About the lying this is hard to explain. Russian girls have this picture that they must be virgins. She did tell me she has never done anything with a guy before and then told me later on she lied. I always tell people I will trust them 100% until I don't have a reason. If she is or isn't not about big deal just extra information you probably didn't need.

Maggie first. I am 25 she is 23. She says it doesn't really hurt. Sometimes when I first go it she says it hurts for a few seconds and then goes away. As for pleasure she receives it. She says she loves it when shes drunk just can't do it sober very well and doesn't like to do it. As of right now. As for pushing her I have never pushed her. I'm not sure where that statement came from. As for her wasting it on me who knows. But I think you have misunderstood the situation as I'm here because yes I do want to have sex with her but I do want her to enjoy it. I never push or make her have sex with me. I only do what she wants and stops when she wants it. I was looking for some female insight as how to help her enjoy sex with me. As it is pleasureable for me and I want it to be pleasurable for her. Sorry I did not make that more clear but as molotovmuffin post shows I did at least imply it.
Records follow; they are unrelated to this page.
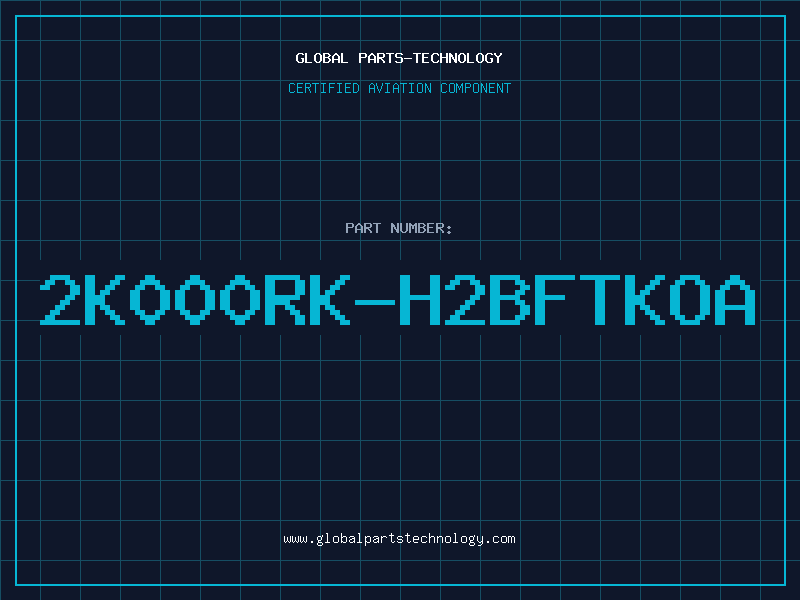Click the hyphen in PARTS-TECHNOLOGY heading
Viewport: 800px width, 600px height.
(x=407, y=59)
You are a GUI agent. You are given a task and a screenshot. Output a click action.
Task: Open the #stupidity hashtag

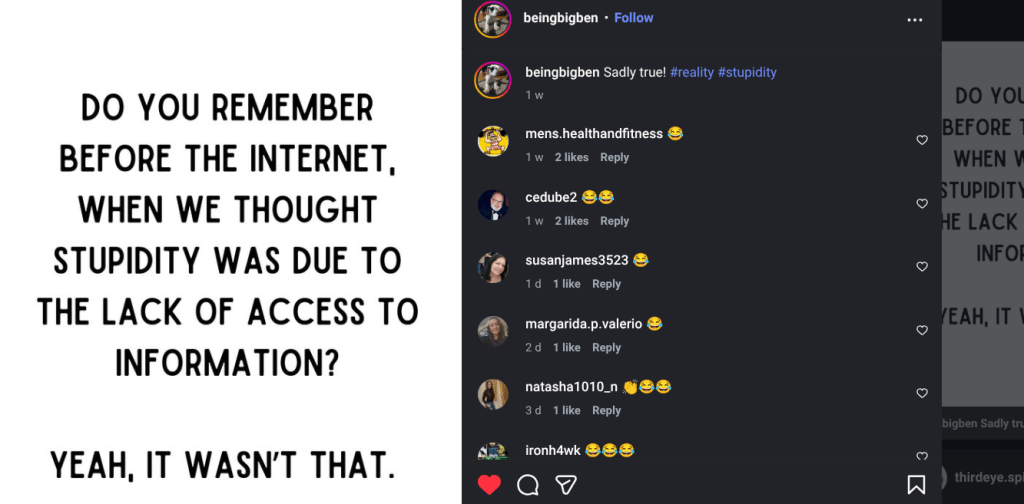pos(747,72)

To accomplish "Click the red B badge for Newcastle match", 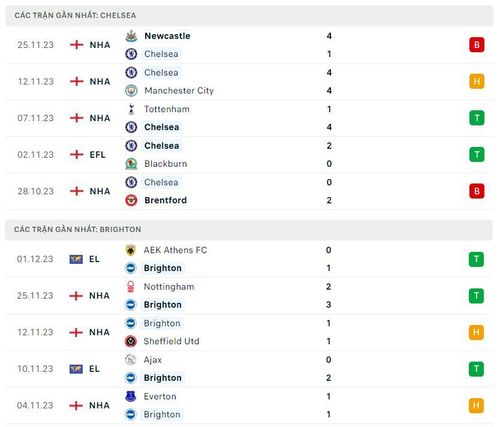I will pos(477,45).
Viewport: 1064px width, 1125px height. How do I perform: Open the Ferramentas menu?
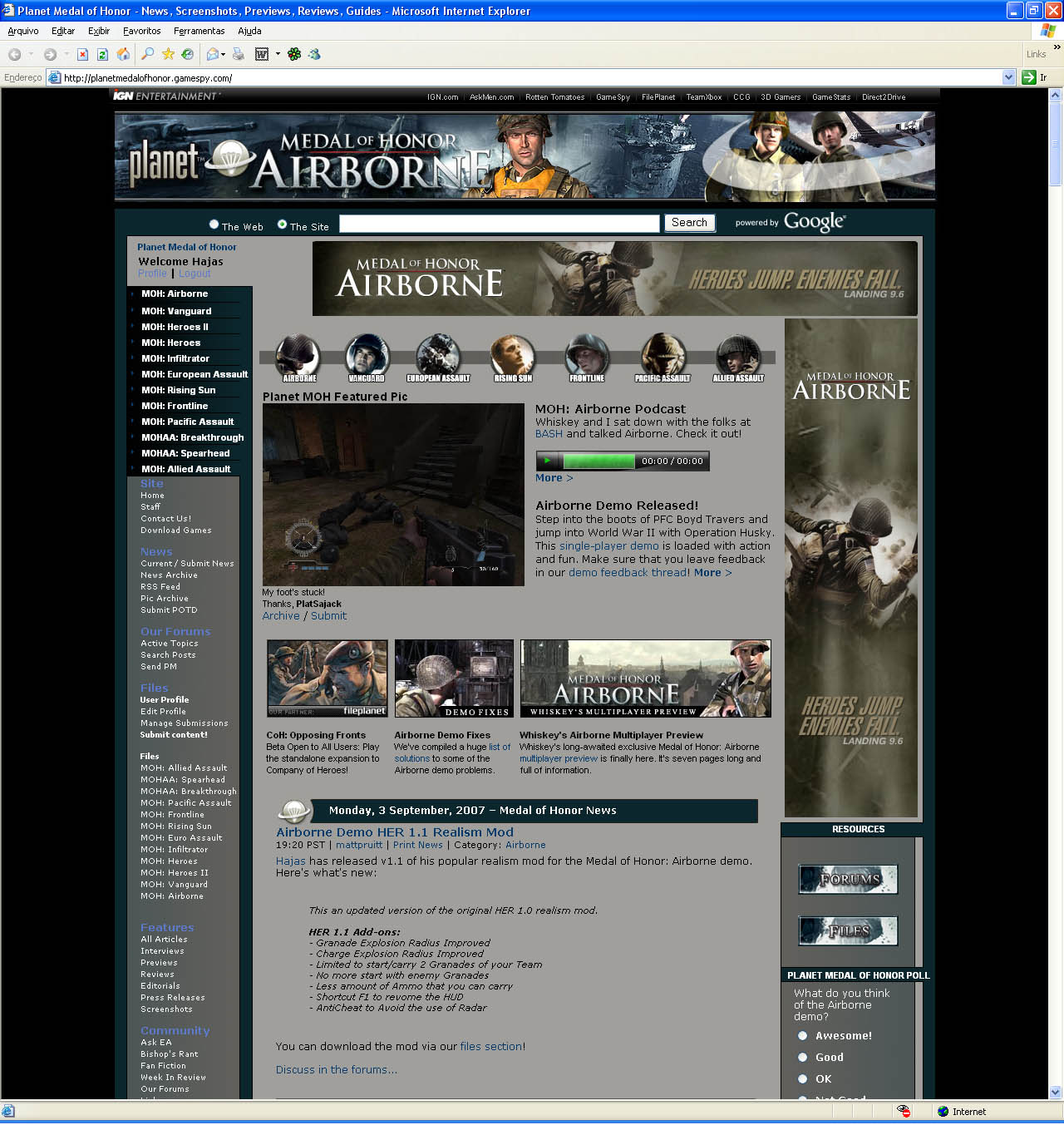coord(199,31)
Not_Phunny. As for trauma I don't know. I hope not I don't think so but its not something I'm going to ask about as Its probably not a good idea to bring up. She is somewhat religious but doesn't go to church and stuff but religion is there. She has always been a good girl (straight A's, Red diploma from university which is straight A's and works in a highly competitive job here. For her its always been about doing the right thing and working hard to accomplish something and having control. She doesn't like when she is drunk and loses control and just enjoys it, which i've found out is part of the reason she can't relax when she is sober because she is worried about losing control of herself.)

Wish 4 8. I do like this girl a lot but how much I do not fully know now. I'm def gonna stick around for awhile and hope things get better. I'm not asking for a sex freak just someone who wants and likes sex. But again it is something that is important to me.

Mickey Lee: Well you started off as an Asshat but you do make sense at times. Its a cultural thing about lying about virginity and teasing men. I don't know how to explain it but she knows she does it and likes it at times. This if from her. She is not alone all my friends here who are girls have told me similar things. Its Russian and I guess if you haven' tspent time here or lived here you won't really know what i'm talking about or maybe you do who knows.

The drunk thing goes with the control thing now and I'm starting to realize that. We talked today more and she said she is fine with that now but she "knows" she will like it later as she is starting to like it more and more. We had sex today sober and she said it was better. So progress I guess is being made.

This also came out as she has never had an orgasm. She said even when she does it she can get close but can never fully relax. So thats the main thing now finding out how to make her relax we talked about solutions and I can't figure it out. She says only alcohol works now but thinks that will change soon.

And yes thank you for sticking up for me as well. I am trying to make her enjoy this with me and her being drunk and liking it makes me feel like im the one taking advantage. It i'm trying to make her do anything crazy just share this experience with me with the same or more pleasure than me. Which is why i go down on her and why I do things for her, not so much for me. Yes its nice as being left with blue balls every time is taking its toll and I am starting to feel frustrated.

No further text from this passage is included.